Pero aún hay más: debemos aceptar también que los demás no son un bloque
monolítico, sino que ellos también son diferentes entre ellos. Sin
prejuzgarlos. Sin estereotipos. Sin querer que todos se comporten de la misma
manera, sin obligarlos a todos a ajustarse al mismo modelo. Sin etiquetas. Que
yo, antes que ser cristiano o judío o comunista o musulmán o liberal, soy y he
sido yo mismo, y el grupo al que pertenezco me coloreará de manera diferente
que a mi vecino, aunque mi vecino y yo tengamos el mismo credo: como el pintor
no pone tampoco el mismo rojo en todos sus cuadros. No todos los cristianos son
iguales. No todas las izquierdas son iguales. No lo son tampoco todas las
derechas. Afortunadamente, yo no soy una hormiga idéntica a las demás hormigas,
soy un ser humano, y como todos mis semejantes, humano, pero al igual que
ellos, distinto: cada uno de nosotros es un mundo que tiene su propia forma de
ver el mundo; el de los demás, sí, pero sobre todo nuestro mundo propio.
Epílogo
Dos hombres caminan por la calle. Uno
es viejo, encorvado y lento, y se apoya en la garrota y su andar es vacilante;
el otro es su hijo. El hijo es fuerte, y su andar despacito le pone nervioso;
al principio tiene paciencia pero luego, al cabo de dar pasos lentos con sus
piernas rápidas, se cansa; no aguanta, se irrita, se enfada con su padre: acaba
levantándole la voz y se molesta con él. Lo mismo le sucede a ese padre y esa
madre que caminan con el niño que está empezando a andar: su espalda se curva,
sus pasos son irregulares, de ritmo cambiante, tan pronto son lentos como
atropellados, y andan agachados para evitar las caídas del niño.

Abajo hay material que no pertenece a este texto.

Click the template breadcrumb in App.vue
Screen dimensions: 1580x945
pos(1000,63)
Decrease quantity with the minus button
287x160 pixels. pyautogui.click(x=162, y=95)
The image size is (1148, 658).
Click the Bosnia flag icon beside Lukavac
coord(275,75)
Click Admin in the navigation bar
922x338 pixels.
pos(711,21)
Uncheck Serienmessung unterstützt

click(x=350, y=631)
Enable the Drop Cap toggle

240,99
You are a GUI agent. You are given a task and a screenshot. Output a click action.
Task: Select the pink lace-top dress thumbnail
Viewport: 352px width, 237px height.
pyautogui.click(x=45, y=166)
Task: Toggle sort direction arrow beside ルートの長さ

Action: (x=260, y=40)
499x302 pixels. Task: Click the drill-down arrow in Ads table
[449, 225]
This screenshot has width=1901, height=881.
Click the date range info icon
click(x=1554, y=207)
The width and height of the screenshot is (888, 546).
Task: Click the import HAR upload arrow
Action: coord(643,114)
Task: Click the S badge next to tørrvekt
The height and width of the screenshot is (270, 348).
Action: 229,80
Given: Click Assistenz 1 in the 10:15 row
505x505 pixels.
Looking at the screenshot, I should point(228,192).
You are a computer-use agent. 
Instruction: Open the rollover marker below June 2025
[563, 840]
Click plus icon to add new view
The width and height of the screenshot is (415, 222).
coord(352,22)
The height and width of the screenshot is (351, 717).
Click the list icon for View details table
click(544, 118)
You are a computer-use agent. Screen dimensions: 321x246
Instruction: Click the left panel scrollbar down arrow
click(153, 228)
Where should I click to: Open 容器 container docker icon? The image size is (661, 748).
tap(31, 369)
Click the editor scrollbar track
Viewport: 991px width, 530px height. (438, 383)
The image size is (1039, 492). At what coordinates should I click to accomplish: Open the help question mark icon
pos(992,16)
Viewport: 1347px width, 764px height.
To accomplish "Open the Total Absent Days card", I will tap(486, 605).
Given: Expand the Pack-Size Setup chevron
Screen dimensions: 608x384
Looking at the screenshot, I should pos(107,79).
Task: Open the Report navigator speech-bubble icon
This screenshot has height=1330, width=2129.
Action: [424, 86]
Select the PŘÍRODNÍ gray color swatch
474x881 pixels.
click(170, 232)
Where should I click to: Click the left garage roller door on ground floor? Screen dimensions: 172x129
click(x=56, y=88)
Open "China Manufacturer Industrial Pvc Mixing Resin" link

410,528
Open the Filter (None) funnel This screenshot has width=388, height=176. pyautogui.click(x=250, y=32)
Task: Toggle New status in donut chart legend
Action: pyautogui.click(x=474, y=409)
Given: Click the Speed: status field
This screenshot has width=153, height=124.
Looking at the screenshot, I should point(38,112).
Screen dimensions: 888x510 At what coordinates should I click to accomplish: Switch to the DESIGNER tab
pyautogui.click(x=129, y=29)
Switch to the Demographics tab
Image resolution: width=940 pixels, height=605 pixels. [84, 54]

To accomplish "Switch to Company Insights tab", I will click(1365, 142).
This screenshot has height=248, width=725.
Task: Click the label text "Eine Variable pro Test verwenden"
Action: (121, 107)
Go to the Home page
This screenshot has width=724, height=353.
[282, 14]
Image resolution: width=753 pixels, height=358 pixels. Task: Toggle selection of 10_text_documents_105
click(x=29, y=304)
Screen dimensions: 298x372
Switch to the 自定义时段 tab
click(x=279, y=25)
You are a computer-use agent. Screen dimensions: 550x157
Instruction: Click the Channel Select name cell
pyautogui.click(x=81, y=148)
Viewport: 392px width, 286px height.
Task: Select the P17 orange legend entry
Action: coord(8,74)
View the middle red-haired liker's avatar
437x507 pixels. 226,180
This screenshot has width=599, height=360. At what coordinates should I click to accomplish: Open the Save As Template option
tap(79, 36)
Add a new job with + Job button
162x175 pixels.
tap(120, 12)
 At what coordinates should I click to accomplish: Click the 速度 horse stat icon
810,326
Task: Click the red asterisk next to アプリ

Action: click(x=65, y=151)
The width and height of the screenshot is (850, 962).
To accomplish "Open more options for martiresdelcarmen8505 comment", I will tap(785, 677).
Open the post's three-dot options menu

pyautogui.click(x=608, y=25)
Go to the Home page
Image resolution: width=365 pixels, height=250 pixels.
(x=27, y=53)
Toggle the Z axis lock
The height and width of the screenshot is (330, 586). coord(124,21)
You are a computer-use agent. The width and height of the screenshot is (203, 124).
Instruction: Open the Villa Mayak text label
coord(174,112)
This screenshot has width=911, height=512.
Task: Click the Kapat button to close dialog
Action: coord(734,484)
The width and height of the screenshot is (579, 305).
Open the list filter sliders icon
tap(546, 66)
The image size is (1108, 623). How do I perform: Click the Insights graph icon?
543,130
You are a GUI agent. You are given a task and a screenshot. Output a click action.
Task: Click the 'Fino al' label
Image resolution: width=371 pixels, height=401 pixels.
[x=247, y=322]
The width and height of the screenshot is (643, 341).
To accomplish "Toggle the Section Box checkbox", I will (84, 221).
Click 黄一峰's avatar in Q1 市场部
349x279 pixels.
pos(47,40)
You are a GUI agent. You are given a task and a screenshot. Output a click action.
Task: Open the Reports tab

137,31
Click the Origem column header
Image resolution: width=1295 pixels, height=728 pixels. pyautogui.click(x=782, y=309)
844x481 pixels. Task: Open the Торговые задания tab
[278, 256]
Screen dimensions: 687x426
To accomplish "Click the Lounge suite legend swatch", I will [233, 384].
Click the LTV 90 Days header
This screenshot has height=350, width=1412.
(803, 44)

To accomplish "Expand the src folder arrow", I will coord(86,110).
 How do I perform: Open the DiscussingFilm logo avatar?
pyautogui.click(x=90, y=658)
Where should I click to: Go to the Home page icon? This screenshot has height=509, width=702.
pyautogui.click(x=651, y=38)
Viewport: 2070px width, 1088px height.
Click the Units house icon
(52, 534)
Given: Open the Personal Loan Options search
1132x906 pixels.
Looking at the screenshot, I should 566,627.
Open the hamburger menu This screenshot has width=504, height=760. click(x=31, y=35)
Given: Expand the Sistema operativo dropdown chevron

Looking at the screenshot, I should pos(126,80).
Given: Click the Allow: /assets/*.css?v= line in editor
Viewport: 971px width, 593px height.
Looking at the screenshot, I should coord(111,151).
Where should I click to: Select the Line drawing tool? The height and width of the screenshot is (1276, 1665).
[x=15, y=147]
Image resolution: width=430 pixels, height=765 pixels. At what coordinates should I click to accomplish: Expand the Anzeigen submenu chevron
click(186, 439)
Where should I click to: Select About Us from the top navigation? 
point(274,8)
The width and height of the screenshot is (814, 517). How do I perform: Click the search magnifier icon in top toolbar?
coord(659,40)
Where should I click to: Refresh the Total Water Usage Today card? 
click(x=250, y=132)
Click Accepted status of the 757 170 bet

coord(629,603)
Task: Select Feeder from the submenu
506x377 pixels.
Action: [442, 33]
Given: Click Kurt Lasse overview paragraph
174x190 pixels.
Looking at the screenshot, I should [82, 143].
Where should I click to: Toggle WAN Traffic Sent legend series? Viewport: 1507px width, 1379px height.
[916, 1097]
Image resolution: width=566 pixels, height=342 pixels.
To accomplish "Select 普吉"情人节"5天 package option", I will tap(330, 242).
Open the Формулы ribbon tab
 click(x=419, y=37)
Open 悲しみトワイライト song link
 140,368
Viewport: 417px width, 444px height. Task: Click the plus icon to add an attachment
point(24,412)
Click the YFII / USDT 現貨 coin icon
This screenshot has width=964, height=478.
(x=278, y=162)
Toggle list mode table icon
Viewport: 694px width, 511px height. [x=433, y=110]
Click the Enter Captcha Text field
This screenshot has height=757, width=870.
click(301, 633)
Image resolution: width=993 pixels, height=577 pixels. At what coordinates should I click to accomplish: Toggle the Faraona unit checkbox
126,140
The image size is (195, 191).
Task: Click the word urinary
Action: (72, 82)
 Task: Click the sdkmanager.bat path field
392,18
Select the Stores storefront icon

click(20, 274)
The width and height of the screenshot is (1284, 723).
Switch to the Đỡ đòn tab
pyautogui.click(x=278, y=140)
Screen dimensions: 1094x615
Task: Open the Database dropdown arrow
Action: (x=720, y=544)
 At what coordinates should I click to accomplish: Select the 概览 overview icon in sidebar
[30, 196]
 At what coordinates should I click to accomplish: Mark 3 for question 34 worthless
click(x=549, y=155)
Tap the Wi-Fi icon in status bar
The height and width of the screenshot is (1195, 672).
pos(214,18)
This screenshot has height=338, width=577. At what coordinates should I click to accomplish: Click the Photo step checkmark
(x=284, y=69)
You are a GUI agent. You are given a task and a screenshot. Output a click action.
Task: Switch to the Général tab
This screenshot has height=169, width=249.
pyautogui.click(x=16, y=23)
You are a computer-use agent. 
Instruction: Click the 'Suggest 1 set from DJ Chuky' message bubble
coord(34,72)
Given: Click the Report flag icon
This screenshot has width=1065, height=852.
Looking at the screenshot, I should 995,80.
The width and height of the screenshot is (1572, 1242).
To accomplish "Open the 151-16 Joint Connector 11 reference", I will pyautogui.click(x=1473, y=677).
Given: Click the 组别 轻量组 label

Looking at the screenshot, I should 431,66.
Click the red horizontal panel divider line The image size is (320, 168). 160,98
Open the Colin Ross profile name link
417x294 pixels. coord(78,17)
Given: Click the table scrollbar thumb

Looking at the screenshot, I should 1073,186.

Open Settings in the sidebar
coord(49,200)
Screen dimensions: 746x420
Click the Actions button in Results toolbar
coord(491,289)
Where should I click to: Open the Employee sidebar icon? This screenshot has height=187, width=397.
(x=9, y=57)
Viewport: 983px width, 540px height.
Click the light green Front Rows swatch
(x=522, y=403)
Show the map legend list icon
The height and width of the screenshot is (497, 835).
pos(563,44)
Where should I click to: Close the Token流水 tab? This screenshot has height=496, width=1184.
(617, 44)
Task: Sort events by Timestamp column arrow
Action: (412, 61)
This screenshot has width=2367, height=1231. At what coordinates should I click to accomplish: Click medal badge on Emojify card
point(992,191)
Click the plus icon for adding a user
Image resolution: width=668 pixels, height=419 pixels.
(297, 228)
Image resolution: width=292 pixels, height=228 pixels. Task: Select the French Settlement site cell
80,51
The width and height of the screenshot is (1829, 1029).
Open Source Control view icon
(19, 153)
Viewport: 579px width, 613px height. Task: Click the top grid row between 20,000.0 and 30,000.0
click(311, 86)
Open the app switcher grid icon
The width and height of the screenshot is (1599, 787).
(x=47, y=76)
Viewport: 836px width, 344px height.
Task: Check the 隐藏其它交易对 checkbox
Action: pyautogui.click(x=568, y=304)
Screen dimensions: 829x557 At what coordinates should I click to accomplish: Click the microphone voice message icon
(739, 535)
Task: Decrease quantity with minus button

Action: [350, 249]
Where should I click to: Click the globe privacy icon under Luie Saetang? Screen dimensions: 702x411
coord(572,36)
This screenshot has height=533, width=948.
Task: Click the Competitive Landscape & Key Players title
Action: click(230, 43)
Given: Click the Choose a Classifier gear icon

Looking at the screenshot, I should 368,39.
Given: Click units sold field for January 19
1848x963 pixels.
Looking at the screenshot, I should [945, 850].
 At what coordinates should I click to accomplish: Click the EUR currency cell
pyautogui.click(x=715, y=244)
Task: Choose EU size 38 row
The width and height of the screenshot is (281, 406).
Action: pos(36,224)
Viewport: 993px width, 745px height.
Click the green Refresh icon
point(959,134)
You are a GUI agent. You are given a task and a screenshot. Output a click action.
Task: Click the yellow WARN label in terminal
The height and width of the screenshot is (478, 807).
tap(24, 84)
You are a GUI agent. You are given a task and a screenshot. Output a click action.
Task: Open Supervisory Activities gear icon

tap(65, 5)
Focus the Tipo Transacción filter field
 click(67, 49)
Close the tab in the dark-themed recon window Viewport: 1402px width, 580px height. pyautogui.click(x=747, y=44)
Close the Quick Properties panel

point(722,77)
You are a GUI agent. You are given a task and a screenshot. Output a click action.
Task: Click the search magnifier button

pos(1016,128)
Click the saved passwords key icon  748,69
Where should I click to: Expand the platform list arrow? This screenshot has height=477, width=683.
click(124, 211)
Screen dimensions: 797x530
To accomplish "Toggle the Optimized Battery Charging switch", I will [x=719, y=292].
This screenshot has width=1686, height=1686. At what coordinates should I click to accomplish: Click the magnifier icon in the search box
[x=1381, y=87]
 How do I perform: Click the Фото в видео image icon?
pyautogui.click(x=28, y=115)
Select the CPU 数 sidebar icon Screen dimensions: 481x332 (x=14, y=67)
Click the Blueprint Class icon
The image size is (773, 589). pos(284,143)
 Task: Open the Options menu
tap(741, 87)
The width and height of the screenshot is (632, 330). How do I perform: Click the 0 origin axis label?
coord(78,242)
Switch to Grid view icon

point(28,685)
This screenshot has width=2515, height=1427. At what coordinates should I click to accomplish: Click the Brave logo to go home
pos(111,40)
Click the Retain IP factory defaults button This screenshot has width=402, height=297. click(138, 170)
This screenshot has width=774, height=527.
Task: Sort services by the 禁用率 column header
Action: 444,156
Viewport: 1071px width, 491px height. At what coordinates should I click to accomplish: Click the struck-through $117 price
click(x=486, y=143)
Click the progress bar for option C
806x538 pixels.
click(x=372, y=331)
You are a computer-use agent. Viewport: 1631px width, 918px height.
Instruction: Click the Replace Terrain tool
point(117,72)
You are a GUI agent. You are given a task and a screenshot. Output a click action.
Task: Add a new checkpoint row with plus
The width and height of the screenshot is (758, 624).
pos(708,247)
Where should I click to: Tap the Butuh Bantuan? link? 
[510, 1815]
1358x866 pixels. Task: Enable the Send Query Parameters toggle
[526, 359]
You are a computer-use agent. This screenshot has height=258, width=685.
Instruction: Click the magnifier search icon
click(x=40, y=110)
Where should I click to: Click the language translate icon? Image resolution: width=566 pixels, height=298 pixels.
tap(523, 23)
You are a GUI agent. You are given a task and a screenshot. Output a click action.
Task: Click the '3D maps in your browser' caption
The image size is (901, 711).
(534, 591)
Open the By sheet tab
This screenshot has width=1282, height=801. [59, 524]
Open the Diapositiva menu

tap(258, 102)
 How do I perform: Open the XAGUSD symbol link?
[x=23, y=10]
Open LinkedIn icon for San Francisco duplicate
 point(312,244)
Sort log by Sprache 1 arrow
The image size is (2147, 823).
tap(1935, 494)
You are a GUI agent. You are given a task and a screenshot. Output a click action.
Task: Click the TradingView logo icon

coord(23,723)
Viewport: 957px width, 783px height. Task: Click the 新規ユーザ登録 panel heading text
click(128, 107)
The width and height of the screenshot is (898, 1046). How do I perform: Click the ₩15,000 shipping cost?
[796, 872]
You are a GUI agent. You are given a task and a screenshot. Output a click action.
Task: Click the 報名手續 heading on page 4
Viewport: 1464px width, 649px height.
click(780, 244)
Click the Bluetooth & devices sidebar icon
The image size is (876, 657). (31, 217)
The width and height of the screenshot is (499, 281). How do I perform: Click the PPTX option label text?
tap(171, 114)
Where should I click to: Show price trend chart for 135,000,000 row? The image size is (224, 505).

Y ese otro
joven, flaco, alto y desgarbado, que lleva el carro de la compra y se enfada
porque el carro es muy bajo y le obliga mucho a agacharse. El hombre, los
padres y el joven son buenas personas, su corazón es justo y saben querer: pero
cuando se les agota la paciencia ya se vuelven irritables, intolerantes y
violentos.
Y es que a veces la tolerancia es
paciencia; y quien, o porque es nervioso o porque está cansado, se impacienta,
tiene ya poco aguante y entonces se vuelve intolerante. Otros se ponen así
porque están tristes; o porque les ha ido mal, o porque les han enfadado, o
porque están hundidos anímicamente y han perdido la moral, o porque les toca
aguantar a gente muy pesada: entonces pierden los estribos, están fuera de sí y
ya no pueden controlarse. También la tristeza o la cólera pueden volvernos
intolerantes.
Somos intolerantes cuando no
aguantamos, y si no aguantamos es porque hemos perdido fuerza: el intolerante
es una persona debilitada, dominada por sus emociones; diríamos, más bien, que
nos volvemos irritables. Pero cuando esta impaciencia se alimenta de ideas
excluyentes y violentas, la intolerancia deja de ser un estado de ánimo para
convertirse en un impulso moral: y entonces nos volvemos malos. No te dejes
llevar por la impaciencia. Por el impulso. Por la intransigencia. Por la
cólera. Por el odio. Una persona de natural impaciente puede llegar a
convertirse, si no se sabe gobernar, en una bestia salvaje. No es lo mismo
tener un natural intolerante que practicar la intolerancia moral; como no es lo
mismo el temperamento que el carácter. Hay una leyenda india que lo explica muy
bien.
Un niño le dijo a su padre: “padre,
a veces siento que hay dos lobos que luchan dentro de mí; uno es bueno y otro
malo. ¿Cuál de ellos vencerá?” El padre le contestó: “aquél que tú alimentes;
el que tú quieras que se convierta en tu compañero de viaje”.